_GOAL OF THE EXERCISE_:
After finding the line with "The height and width of the screenshot is (740, 1568)." in the entries below, retype exactly each line from there through the line with "Viewport: 1128px width, 478px height.", including that final line.

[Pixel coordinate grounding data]
________________

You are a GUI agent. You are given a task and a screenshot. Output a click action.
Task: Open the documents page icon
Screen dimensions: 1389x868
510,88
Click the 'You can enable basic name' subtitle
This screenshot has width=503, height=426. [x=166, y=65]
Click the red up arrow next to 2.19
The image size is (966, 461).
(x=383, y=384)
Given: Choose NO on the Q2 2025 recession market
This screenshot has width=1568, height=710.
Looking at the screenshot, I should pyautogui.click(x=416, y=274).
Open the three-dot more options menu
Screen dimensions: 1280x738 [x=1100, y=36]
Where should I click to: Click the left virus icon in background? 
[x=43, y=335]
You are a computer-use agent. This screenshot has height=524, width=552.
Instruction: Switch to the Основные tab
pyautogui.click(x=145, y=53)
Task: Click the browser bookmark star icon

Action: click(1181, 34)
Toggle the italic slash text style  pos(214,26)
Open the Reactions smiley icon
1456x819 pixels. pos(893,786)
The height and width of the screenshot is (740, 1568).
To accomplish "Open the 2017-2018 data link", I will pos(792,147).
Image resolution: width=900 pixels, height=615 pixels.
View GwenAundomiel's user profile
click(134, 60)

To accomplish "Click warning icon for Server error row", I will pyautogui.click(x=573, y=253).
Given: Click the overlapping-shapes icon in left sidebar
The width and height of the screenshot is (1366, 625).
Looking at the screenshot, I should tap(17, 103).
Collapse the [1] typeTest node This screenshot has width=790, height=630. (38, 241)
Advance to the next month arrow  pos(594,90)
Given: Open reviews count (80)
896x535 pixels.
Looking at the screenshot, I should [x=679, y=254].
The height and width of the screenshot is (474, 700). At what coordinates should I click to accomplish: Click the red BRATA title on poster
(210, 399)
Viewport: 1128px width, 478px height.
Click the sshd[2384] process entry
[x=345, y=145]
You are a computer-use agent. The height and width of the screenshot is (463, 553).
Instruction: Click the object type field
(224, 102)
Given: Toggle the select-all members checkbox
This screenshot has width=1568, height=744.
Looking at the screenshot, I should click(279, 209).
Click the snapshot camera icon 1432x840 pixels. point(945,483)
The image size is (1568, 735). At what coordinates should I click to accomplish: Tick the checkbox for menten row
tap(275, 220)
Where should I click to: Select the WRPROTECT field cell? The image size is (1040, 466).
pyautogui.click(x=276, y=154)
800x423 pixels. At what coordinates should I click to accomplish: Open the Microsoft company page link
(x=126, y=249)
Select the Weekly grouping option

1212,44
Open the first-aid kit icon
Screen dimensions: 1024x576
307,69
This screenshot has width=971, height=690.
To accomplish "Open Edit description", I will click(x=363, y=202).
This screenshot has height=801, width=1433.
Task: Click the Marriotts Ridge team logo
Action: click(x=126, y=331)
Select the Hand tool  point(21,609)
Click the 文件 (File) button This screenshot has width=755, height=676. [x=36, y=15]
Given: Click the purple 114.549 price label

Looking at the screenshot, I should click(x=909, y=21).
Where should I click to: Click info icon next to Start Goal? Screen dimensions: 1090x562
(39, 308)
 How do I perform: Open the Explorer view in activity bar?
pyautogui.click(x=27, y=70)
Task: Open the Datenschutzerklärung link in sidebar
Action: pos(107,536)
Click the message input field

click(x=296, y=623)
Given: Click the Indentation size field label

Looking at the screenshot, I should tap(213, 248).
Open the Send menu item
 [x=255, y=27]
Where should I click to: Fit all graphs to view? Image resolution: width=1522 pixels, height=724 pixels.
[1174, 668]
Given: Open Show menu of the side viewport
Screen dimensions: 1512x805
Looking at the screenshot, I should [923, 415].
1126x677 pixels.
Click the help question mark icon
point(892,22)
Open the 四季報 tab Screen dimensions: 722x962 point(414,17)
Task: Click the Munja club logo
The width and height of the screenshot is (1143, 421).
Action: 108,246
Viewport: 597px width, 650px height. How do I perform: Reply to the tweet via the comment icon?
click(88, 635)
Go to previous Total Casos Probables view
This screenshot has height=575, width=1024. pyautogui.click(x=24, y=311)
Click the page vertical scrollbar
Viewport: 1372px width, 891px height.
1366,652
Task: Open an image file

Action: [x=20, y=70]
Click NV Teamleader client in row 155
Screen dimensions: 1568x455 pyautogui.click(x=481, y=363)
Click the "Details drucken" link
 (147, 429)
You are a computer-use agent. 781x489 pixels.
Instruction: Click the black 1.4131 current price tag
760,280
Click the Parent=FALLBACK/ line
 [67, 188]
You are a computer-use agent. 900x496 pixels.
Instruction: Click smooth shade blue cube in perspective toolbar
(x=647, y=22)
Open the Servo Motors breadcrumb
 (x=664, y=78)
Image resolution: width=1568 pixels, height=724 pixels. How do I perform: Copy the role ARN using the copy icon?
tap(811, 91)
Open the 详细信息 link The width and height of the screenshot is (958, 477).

________________

_THE COMPLETED TASK_:
The height and width of the screenshot is (740, 1568).
To accomplish "Open the 2017-2018 data link", I will pos(792,147).
Image resolution: width=900 pixels, height=615 pixels.
View GwenAundomiel's user profile
click(134, 60)

To accomplish "Click warning icon for Server error row", I will pyautogui.click(x=573, y=253).
Given: Click the overlapping-shapes icon in left sidebar
The width and height of the screenshot is (1366, 625).
Looking at the screenshot, I should tap(17, 103).
Collapse the [1] typeTest node This screenshot has width=790, height=630. (38, 241)
Advance to the next month arrow  pos(594,90)
Given: Open reviews count (80)
896x535 pixels.
Looking at the screenshot, I should [x=679, y=254].
The height and width of the screenshot is (474, 700). At what coordinates should I click to accomplish: Click the red BRATA title on poster
(210, 399)
Viewport: 1128px width, 478px height.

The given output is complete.